Tokyo la nuit de Nick Bradley

Un bouquet d’intrigues à pleins régimes

par ALPHONSE CUGIER
Publié le 30 juillet 2021 à 19:25

De Tokyo on connaît le mélange d’immeubles en verre et acier et de frêles maisons bonsaï à portes coulissantes, le réseau inextricable d’autoroutes suspendues et la profusion de publicités lumineuses chamarrées. Mais qu’en est-il dans les quartiers abandonnés ou interlopes ? Une chatte calico, pelage tricolore blanc, brun, roux, aux yeux verts, déambule agile et ondulante dans le lacis de ruelles étroites et sombres, préservant sa part de secret. Elle croise la route d’une multitude de personnages. Kentaro un tatoueur de yakuzas et Naomi, une jeune fille qui lui demande de graver la ville de Tokyo sur son dos. Ohashi un conteur que le succès a fui à cause de l’alcool et que la chatte, désormais son seul auditoire, lui a trouvé un lieu pour dormir, un cabinet-lit, chambre-tiroir d’un hôtel-capsule désaffecté. Un employé dans une société de relations publiques et qui, résigné, ne rencontre jamais l’amour. Taro le frère du conteur, chauffeur de taxi satisfait de la routine et humilié par des clients ignobles. Un détective qui ne récoltait que des affaires d’adultère. Un couple, lui photographe britannique et elle, japonaise cherchant à s’occidentaliser, qui ne marche plus l’amble et qui ne parvient pas à mettre fin à leur relation. Et bien d’autres que nous allons ensuite évoquer.

Roman-mosaïque

Chaque chapitre est réservé à un ou plusieurs personnages visités par notre chatte mystérieuse qui, déjà, changeait de place sur le tatouage au grand dam de Kentaro littéralement pris dans une sorte de cauchemar. Nick Bradley a concocté un roman-mosaïque, marqueterie d’abord disjointe dont les pièces vont en partie se raccorder. La chatte, véritable pôle baladeur, magnétise l’ensemble, assure une continuité et fait naître des échos entre différentes histoires. Un puzzle changeant sans cesse de registre. Réalisme avec les courses du taxi à travers les rues de Tokyo et l’attention portée aux détails qui tissent la trame du quotidien des différents protagonistes. Science-fiction avec la nouvelle Copy Cat intégrée au récit, écrite par le père du conteur, traduite par Flo et qui met en scène un professeur assisté d’un robot.

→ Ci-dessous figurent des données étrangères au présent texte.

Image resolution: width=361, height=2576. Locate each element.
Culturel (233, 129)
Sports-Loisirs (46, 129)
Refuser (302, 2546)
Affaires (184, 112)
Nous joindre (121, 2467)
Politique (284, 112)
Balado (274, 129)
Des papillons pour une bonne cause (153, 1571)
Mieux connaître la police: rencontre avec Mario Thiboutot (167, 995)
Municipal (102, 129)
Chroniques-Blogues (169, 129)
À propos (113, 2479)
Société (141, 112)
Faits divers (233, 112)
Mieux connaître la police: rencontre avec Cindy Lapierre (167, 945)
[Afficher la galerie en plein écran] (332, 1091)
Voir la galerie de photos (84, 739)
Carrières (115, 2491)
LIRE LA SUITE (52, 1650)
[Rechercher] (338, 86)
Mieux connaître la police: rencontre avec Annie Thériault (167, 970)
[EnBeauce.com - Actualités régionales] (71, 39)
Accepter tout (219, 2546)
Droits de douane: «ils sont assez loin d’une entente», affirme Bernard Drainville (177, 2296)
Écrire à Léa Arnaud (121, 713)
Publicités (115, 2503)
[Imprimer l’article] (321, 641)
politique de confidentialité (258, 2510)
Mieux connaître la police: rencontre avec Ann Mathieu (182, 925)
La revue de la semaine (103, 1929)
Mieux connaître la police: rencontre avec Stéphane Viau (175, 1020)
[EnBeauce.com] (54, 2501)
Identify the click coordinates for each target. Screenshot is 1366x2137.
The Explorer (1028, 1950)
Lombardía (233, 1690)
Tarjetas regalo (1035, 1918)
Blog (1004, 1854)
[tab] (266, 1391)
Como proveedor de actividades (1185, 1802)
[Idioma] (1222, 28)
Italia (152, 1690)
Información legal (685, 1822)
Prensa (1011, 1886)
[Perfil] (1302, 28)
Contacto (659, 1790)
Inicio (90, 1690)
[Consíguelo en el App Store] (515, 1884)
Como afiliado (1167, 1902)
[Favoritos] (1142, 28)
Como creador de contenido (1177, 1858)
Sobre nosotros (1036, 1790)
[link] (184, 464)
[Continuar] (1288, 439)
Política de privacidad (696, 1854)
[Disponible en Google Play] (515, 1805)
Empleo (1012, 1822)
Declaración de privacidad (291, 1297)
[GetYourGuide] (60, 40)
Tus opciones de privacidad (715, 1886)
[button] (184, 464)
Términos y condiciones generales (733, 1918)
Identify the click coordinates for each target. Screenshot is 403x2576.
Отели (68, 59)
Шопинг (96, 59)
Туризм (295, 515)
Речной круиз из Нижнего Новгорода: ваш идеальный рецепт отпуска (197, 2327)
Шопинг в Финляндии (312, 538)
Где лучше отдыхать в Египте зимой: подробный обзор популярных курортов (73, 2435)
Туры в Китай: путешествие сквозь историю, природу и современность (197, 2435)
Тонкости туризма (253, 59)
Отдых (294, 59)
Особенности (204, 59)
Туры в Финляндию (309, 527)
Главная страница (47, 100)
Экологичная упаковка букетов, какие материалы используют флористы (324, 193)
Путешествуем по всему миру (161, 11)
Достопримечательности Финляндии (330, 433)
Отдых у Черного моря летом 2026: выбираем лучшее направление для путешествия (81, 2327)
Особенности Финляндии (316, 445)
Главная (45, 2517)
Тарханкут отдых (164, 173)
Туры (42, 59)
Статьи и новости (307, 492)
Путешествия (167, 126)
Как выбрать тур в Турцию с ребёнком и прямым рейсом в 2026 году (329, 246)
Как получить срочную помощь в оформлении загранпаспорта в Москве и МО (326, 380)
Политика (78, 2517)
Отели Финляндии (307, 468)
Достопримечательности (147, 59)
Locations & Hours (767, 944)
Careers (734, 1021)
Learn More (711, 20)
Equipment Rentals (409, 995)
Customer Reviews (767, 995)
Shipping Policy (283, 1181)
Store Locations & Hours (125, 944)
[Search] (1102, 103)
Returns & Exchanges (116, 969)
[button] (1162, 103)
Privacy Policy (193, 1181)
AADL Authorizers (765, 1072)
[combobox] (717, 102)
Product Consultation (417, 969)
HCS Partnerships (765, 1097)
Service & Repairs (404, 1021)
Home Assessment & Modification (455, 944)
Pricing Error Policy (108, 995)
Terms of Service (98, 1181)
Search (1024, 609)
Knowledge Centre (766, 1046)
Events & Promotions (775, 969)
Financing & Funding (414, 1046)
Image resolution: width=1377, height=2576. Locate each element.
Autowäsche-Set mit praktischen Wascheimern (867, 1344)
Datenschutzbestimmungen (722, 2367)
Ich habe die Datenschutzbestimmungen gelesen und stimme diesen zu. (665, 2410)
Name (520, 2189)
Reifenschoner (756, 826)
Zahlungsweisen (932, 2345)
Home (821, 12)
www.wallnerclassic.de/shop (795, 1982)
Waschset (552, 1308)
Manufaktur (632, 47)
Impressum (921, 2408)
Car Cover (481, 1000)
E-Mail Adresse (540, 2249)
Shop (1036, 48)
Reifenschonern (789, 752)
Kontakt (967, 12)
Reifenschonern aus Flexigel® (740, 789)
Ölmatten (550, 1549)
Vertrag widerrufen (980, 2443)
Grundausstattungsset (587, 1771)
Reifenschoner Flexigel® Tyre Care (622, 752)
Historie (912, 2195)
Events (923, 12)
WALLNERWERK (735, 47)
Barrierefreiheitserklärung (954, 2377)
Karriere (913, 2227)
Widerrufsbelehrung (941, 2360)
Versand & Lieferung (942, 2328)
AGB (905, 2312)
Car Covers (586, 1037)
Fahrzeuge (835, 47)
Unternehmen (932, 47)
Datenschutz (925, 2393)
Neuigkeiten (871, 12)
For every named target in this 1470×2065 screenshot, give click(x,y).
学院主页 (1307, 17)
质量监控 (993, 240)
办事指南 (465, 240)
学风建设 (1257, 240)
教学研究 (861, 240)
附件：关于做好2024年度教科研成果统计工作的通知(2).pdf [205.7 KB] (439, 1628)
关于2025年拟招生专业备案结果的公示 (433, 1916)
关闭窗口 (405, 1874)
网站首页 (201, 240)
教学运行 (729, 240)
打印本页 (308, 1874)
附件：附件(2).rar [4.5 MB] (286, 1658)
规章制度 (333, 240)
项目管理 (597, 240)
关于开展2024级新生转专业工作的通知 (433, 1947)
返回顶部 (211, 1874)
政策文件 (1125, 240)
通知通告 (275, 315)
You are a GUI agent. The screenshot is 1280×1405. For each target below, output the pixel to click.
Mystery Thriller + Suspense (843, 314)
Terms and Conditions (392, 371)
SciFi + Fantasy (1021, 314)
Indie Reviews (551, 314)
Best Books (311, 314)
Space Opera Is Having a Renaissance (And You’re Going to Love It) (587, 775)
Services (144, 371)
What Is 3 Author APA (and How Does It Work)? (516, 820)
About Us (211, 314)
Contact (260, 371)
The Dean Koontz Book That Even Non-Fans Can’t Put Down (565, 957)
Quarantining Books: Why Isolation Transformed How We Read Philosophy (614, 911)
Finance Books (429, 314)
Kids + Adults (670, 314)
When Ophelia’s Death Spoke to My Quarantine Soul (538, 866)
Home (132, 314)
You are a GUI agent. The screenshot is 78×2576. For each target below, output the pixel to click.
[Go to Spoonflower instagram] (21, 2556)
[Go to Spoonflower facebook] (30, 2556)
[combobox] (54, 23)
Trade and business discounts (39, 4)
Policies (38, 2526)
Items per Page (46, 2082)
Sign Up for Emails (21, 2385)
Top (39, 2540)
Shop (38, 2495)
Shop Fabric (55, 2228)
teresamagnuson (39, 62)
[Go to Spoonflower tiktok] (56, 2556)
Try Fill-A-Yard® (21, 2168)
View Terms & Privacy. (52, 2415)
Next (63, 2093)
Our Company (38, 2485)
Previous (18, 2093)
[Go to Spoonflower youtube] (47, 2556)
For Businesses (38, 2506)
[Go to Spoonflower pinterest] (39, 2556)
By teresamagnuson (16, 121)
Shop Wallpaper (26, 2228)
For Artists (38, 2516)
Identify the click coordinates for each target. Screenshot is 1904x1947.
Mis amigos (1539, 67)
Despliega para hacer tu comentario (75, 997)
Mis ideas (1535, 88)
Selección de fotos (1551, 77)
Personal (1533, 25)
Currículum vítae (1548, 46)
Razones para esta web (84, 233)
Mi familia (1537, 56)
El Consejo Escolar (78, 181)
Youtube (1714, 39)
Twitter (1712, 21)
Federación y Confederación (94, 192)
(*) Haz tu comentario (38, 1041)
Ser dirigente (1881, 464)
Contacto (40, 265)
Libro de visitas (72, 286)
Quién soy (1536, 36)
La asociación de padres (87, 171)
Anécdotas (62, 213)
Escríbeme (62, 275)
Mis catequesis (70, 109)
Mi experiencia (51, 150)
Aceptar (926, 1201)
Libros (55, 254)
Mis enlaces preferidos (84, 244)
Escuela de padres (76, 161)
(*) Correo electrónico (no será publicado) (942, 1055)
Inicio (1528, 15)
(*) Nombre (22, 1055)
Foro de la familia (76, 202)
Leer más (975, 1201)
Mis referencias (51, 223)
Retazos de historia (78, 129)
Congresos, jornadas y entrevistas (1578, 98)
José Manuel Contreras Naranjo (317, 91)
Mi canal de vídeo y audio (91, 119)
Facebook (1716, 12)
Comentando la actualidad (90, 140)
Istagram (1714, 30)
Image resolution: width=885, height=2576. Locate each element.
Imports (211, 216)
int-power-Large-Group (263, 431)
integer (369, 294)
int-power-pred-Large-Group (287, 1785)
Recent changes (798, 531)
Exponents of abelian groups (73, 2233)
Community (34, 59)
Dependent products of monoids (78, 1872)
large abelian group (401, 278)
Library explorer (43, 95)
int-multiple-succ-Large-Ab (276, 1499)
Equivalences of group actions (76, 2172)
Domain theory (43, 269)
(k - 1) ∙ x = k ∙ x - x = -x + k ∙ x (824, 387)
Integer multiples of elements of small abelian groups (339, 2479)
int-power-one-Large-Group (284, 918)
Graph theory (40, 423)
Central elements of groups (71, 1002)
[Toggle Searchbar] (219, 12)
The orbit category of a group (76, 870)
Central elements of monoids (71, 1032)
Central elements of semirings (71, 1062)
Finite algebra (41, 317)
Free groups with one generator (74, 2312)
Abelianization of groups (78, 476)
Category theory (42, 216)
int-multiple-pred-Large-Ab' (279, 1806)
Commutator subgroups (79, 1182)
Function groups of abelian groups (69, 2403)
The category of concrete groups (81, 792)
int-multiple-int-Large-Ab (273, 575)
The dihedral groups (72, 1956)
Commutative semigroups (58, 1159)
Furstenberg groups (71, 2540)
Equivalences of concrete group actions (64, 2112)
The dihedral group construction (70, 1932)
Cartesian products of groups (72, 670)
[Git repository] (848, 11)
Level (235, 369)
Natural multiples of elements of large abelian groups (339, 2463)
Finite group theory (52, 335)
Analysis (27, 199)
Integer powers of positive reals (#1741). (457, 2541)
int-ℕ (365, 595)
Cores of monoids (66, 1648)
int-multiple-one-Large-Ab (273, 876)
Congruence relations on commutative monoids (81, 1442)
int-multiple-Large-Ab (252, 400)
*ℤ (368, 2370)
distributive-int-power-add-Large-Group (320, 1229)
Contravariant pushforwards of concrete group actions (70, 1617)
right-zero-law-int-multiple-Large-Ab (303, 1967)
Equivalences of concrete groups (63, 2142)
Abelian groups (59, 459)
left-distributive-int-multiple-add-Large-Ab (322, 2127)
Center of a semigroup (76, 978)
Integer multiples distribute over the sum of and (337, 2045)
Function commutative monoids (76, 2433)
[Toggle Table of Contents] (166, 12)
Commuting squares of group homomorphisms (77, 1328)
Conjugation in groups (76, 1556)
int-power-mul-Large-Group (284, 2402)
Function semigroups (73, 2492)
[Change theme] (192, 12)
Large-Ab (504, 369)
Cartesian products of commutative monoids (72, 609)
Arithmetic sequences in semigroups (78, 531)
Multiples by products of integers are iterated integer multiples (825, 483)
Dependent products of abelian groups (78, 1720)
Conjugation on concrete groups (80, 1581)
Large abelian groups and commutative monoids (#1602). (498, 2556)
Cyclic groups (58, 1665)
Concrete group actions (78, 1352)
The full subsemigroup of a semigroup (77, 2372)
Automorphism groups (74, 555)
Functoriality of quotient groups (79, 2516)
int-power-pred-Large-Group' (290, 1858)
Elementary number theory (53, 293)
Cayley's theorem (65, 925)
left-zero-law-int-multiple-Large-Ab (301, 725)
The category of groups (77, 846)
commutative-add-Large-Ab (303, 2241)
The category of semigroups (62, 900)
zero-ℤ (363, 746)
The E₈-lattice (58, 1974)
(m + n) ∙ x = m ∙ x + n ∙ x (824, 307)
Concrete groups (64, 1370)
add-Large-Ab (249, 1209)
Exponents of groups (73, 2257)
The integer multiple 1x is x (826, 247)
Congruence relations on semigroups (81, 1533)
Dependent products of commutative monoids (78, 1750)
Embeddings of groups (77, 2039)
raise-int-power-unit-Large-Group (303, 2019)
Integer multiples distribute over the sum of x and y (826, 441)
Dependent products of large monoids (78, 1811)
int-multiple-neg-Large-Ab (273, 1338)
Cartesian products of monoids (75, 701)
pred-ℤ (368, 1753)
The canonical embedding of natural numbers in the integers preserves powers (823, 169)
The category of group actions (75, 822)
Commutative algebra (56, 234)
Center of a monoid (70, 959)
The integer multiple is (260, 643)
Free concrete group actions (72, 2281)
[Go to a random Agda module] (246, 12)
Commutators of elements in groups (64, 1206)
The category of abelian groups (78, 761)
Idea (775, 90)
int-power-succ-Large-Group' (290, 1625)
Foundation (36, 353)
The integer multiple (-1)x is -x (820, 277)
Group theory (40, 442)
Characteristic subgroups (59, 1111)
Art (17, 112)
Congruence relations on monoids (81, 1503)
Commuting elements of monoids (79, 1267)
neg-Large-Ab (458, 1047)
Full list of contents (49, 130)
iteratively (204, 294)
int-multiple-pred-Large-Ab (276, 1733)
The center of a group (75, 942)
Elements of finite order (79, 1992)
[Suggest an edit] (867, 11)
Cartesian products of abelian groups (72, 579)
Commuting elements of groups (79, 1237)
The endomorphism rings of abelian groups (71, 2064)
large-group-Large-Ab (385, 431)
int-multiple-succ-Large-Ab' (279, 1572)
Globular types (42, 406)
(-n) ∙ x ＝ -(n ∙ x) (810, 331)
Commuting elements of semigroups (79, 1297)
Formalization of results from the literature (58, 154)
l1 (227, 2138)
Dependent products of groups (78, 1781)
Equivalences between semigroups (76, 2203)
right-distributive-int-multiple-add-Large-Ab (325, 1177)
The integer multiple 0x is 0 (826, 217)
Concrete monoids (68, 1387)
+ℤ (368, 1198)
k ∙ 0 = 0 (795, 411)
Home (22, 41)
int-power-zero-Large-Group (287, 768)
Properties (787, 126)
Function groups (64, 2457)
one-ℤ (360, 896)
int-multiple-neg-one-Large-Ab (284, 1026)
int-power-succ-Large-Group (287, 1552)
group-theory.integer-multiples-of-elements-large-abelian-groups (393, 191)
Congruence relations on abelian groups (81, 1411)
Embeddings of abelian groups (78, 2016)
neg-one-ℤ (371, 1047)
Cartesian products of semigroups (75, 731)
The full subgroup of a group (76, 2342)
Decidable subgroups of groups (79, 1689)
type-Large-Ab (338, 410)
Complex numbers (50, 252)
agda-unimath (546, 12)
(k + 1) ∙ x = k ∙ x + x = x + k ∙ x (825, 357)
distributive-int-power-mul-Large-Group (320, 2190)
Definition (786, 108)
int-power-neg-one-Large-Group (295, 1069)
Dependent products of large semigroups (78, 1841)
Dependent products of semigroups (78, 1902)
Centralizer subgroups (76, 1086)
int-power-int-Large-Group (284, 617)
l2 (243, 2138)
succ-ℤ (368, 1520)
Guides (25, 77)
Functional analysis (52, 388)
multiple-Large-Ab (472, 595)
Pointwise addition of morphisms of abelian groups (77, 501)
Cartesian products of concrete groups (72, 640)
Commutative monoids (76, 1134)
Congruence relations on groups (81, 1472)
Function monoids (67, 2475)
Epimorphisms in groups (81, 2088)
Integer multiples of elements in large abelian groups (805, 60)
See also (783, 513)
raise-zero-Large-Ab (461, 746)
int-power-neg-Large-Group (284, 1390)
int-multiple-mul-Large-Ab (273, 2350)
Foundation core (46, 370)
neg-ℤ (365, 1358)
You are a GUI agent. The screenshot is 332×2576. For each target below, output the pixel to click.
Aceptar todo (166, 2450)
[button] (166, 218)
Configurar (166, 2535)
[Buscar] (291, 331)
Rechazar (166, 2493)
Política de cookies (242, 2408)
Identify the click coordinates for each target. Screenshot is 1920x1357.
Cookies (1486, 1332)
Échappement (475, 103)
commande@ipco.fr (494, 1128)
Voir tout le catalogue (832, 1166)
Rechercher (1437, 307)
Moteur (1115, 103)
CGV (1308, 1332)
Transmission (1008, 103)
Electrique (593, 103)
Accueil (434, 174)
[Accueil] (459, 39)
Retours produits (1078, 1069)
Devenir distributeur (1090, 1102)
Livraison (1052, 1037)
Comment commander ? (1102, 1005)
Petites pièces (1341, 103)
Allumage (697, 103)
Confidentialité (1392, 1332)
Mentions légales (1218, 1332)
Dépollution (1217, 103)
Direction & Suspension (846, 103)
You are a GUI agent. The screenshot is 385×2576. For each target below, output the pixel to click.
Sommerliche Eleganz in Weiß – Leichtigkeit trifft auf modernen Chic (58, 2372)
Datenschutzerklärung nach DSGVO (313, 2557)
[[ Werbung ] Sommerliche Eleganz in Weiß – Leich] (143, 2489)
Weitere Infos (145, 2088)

Des solitudes additionnées

Ce scientifique réalise un clone de la chatte qu’il a attrapée, l’opération terminée les deux félins sosies dialoguent. Insertion des notes d’enquête du détective, d’article de journal, d’un manga dessiné par un enfant relatant sa rencontre avec un de ces êtres qui se retirent du monde et vivent cloîtrés. Décisions gouvernementales concernant les Jeux Olympiques (roman écrit avant 2020, avant la pandémie) : en toute bonne politique de solidarité telle que la pratiquent les « démocraties », les SDF sont expulsés, les « déviants » arrêtés, des quartiers destinés aux installations sportives sont démolis. Un roman polyphonique où chacun, cabossé par l’existence, dépris du rêve, se débat avec sa solitude dans un espace aussi étroit que l’horizon qui s’offre à lui. Une fiction documentée instillée de fantasmagorie, merveilleux hétéroclite en terre d’aventure littéraire. Un grand roman échappe toujours au cloisonnement des genres.